→ THE REQUEST: Reproduce all of the entries with "shopping cart" changed to "basket" everywhere it occurs, leaving every other part untouched.

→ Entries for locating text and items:
··········

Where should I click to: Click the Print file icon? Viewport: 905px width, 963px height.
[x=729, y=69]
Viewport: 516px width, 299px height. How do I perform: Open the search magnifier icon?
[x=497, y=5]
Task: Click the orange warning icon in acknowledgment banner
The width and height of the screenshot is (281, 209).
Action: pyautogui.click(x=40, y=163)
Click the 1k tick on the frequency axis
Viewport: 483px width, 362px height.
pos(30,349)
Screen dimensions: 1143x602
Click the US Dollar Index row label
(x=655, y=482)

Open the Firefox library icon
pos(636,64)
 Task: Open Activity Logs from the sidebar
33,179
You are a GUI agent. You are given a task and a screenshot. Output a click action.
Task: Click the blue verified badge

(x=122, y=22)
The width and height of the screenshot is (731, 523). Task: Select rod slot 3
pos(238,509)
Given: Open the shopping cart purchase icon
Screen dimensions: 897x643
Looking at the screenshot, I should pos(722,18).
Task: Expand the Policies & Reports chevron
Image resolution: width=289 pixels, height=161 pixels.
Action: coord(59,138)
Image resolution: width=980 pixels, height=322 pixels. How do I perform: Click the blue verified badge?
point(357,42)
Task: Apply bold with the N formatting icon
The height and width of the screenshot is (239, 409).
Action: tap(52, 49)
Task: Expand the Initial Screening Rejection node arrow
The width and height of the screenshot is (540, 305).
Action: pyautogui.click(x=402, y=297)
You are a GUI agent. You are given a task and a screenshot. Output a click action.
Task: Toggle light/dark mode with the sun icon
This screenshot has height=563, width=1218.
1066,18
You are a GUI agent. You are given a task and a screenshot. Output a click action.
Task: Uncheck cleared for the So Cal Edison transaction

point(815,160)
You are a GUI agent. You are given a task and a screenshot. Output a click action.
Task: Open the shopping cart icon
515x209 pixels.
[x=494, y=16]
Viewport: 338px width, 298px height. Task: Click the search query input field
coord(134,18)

··········

→ RESPONSE TO THE EXERCISE:
Where should I click to: Click the Print file icon? Viewport: 905px width, 963px height.
[x=729, y=69]
Viewport: 516px width, 299px height. How do I perform: Open the search magnifier icon?
[x=497, y=5]
Task: Click the orange warning icon in acknowledgment banner
The width and height of the screenshot is (281, 209).
Action: pyautogui.click(x=40, y=163)
Click the 1k tick on the frequency axis
Viewport: 483px width, 362px height.
pos(30,349)
Screen dimensions: 1143x602
Click the US Dollar Index row label
(x=655, y=482)

Open the Firefox library icon
pos(636,64)
 Task: Open Activity Logs from the sidebar
33,179
You are a GUI agent. You are given a task and a screenshot. Output a click action.
Task: Click the blue verified badge

(x=122, y=22)
The width and height of the screenshot is (731, 523). Task: Select rod slot 3
pos(238,509)
Given: Open the basket purchase icon
Screen dimensions: 897x643
Looking at the screenshot, I should pos(722,18).
Task: Expand the Policies & Reports chevron
Image resolution: width=289 pixels, height=161 pixels.
Action: coord(59,138)
Image resolution: width=980 pixels, height=322 pixels. How do I perform: Click the blue verified badge?
point(357,42)
Task: Apply bold with the N formatting icon
The height and width of the screenshot is (239, 409).
Action: tap(52, 49)
Task: Expand the Initial Screening Rejection node arrow
The width and height of the screenshot is (540, 305).
Action: pyautogui.click(x=402, y=297)
You are a GUI agent. You are given a task and a screenshot. Output a click action.
Task: Toggle light/dark mode with the sun icon
This screenshot has height=563, width=1218.
1066,18
You are a GUI agent. You are given a task and a screenshot. Output a click action.
Task: Uncheck cleared for the So Cal Edison transaction

point(815,160)
You are a GUI agent. You are given a task and a screenshot. Output a click action.
Task: Open the basket icon
515x209 pixels.
[x=494, y=16]
Viewport: 338px width, 298px height. Task: Click the search query input field
coord(134,18)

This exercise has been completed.